Ricki and the Flash | Screen | Pittsburgh | Pittsburgh City Paper

Ricki and the Flash

Meryl Streep can do anything, including injecting some verve into this wearingly familiar reconciliation tale

In this light dramedy penned by Diablo Cody (Juno) and directed by Jonathan Demme, a woman who chose her rock ’n’ roll career over family makes an effort to get to know her long-estranged adult children. 

America’s Actress, Meryl Streep — bless her heart and horrible side braids — has cheerfully donned this gaudy coat of a Lifetime movie, and through the sheer force of her on-screen skills, manages to make it look kinda fun to wear. Nothing you’d ever keep in your closet, mind you, but maybe on somebody else … it kinda works.

Streep is Ricki, a middle-aged woman who has followed her dreams of rock stardom to a bar in Tarzana, where she belts out classic rock for an appreciative audience of a dozen or so. I liked these scenes, and would have watched a whole shaggy-dog movie about Ricki and her band of old-timers (including Rick Springfield) playing Tom Petty, Roxy Music and — lol — Lady Gaga, while assorted barflies and divorcees told their tales over Miller Lites.

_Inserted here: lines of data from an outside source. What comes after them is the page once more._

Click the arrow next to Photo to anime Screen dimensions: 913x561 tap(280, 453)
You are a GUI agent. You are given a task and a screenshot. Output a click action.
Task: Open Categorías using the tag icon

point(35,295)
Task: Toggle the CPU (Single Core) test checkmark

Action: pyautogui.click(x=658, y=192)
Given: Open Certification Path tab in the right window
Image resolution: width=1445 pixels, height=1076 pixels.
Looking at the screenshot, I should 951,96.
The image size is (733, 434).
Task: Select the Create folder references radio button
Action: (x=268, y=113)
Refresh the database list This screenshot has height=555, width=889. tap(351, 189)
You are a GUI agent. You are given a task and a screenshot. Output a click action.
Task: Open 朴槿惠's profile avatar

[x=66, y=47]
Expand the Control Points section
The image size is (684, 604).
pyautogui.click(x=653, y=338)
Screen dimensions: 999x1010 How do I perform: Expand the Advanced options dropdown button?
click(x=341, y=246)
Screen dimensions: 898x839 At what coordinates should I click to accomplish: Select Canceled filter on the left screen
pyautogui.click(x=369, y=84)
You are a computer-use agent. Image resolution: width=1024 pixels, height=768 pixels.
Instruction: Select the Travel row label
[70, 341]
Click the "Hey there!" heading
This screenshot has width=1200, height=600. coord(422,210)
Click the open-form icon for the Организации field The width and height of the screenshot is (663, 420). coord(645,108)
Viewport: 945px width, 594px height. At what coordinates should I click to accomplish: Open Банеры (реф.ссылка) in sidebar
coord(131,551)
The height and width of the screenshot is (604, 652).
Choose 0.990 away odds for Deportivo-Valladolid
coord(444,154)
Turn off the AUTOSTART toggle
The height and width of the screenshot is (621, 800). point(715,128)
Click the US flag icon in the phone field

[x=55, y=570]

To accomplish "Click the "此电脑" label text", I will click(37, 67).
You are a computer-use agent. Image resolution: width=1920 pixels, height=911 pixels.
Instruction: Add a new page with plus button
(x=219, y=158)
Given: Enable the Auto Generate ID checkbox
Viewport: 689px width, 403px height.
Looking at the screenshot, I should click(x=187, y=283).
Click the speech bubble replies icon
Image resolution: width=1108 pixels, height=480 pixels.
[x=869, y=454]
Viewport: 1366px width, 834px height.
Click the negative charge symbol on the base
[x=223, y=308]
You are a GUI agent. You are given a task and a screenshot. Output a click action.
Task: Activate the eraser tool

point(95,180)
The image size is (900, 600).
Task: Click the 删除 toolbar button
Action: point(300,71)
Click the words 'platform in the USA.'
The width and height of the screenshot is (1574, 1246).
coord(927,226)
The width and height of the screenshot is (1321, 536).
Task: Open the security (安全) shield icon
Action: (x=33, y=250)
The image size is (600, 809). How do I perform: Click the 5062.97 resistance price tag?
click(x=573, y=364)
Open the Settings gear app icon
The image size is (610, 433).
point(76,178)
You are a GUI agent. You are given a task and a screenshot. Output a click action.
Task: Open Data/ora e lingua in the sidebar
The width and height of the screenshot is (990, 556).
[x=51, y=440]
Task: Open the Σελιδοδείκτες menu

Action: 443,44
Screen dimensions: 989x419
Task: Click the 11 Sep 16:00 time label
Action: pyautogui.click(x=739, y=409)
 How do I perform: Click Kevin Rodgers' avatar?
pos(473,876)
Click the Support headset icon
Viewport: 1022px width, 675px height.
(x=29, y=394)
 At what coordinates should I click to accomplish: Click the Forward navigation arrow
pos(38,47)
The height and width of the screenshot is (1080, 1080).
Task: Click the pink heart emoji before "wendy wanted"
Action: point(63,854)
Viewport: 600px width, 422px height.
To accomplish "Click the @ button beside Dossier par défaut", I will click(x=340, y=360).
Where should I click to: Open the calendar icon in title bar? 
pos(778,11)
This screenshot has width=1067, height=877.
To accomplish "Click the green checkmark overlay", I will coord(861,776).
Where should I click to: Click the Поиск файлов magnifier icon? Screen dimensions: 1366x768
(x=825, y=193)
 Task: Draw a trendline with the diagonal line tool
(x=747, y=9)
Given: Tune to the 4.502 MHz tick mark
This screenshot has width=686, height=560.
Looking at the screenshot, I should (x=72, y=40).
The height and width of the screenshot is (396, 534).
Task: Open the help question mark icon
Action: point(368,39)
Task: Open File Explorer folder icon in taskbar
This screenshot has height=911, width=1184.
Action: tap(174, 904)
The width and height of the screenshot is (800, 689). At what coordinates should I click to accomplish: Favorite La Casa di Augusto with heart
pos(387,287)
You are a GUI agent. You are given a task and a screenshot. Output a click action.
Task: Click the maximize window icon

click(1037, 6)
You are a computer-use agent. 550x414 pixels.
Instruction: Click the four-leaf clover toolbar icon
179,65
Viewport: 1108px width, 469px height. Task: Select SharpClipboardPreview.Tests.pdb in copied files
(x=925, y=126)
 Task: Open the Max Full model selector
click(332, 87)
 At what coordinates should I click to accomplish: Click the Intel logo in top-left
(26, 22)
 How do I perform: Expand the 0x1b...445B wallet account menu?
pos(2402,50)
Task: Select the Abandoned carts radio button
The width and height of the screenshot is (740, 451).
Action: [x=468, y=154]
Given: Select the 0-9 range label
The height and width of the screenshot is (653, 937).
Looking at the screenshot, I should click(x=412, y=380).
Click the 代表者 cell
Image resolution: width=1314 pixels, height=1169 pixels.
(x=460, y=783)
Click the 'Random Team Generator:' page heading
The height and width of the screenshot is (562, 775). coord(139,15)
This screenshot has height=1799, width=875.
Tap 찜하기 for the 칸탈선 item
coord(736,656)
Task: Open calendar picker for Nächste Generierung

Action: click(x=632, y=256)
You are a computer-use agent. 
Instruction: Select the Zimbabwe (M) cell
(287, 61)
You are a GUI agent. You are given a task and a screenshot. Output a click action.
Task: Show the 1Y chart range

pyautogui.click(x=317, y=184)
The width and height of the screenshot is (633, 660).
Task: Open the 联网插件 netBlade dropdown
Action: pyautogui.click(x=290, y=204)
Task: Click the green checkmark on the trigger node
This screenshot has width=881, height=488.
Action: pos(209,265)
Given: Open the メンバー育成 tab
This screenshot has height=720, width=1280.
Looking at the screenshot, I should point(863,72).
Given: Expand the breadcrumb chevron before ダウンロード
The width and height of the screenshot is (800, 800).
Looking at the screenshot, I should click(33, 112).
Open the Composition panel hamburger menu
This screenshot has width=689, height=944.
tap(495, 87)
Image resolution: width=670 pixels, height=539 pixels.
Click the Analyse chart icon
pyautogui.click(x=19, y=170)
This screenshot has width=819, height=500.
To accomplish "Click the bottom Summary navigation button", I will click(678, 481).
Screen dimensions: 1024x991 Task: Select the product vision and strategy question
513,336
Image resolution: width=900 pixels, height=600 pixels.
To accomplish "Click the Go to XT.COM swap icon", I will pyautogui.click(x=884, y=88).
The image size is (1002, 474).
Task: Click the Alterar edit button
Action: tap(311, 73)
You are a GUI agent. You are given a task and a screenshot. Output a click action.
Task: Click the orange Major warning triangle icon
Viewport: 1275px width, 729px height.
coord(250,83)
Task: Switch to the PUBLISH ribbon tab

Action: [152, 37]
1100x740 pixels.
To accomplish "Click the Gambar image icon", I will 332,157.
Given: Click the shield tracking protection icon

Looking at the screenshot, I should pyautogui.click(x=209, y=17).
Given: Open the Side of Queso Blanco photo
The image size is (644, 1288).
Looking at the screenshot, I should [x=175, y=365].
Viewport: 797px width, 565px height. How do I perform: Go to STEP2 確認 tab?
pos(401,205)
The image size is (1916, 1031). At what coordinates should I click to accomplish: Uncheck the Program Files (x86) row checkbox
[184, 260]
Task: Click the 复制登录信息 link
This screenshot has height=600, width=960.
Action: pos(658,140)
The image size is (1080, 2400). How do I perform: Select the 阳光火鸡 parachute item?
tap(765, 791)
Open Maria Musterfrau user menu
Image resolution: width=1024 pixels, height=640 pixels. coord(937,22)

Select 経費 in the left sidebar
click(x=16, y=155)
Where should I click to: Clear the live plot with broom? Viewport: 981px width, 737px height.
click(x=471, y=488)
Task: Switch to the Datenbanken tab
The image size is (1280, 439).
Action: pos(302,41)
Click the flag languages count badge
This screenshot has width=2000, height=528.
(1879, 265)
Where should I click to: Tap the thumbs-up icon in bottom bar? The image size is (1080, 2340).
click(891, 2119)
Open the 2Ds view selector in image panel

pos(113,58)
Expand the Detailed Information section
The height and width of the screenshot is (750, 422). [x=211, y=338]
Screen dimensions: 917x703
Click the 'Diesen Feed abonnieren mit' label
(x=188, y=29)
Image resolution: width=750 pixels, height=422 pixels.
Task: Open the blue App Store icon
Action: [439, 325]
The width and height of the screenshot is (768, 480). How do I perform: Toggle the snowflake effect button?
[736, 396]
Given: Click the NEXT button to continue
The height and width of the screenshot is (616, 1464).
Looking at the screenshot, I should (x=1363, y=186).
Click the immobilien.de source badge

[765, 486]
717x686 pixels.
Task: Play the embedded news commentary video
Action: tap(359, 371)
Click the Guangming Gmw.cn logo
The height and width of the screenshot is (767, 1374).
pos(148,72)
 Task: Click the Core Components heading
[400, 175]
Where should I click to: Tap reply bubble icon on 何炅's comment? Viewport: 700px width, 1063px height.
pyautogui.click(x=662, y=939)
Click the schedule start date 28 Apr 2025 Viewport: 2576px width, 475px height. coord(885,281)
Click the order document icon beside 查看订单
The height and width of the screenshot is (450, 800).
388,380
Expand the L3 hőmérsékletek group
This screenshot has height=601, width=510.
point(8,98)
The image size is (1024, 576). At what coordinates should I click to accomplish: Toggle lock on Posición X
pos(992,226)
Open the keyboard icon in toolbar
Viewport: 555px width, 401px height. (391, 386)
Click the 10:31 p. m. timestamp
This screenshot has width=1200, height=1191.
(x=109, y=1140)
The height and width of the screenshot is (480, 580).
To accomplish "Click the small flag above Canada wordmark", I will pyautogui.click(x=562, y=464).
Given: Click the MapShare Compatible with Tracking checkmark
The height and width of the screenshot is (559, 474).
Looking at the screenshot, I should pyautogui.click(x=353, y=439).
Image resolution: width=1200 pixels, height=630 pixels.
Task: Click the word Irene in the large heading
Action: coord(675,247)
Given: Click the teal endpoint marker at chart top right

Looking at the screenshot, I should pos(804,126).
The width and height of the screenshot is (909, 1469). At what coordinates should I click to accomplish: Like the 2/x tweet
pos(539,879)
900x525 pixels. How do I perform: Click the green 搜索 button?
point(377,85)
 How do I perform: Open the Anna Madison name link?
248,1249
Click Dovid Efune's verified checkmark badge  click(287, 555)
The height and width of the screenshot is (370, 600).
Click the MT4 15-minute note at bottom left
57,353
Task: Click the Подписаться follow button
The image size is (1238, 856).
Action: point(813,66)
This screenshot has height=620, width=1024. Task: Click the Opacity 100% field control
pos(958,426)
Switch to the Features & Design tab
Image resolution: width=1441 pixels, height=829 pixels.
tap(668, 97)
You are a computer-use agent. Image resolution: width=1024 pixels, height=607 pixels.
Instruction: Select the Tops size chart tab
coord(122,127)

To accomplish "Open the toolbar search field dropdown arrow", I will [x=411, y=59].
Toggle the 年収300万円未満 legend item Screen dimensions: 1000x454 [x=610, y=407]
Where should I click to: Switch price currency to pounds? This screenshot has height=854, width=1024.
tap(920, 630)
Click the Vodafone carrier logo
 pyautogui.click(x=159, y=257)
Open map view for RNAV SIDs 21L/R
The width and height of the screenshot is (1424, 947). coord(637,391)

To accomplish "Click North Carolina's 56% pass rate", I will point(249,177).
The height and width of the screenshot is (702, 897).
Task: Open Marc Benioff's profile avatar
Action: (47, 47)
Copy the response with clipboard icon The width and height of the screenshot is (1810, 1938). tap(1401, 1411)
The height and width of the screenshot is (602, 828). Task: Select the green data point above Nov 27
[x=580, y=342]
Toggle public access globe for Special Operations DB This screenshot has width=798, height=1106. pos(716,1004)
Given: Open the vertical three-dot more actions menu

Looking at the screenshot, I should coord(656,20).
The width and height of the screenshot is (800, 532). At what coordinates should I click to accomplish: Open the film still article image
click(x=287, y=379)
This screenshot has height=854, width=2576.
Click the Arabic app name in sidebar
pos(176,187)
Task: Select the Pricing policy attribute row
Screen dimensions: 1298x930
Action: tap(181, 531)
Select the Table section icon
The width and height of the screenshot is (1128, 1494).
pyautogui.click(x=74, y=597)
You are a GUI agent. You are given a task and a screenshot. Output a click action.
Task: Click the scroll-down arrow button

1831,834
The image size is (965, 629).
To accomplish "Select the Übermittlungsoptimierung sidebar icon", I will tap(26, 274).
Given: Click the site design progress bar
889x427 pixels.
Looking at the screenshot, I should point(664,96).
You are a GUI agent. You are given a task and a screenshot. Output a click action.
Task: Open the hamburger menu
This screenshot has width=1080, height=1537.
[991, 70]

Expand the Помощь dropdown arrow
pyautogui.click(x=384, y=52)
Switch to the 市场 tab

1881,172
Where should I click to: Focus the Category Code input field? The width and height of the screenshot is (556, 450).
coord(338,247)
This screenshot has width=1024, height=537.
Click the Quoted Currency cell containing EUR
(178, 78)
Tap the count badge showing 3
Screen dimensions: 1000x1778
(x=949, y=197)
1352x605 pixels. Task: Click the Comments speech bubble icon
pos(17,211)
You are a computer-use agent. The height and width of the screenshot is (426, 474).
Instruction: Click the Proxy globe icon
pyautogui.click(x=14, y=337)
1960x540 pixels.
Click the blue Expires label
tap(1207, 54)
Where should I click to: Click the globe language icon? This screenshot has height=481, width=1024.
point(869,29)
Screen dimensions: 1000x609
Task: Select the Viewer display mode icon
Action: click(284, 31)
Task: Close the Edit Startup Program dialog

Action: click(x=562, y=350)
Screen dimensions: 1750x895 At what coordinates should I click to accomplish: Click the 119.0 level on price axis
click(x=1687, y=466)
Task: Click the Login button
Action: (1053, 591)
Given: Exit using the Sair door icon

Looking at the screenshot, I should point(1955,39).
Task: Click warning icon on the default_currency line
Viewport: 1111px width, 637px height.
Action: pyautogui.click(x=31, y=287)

But there’s Ricki’s other family, a well-to-do crew she left back in Indiana, and a crisis with her daughter (real-life daughter Mamie Gummer) that brings her back into their orbit. And you know it’s all going to work out, and Ricki is gonna grow up a bit, and there will be a wedding where everybody will sing along and, yes this is all terribly familiar. But everybody works hard to sell it, to pretend that the work is a bit deeper and sharper than it is, and Streep and Gummer deserve props for hitting a few satisfying tart notes.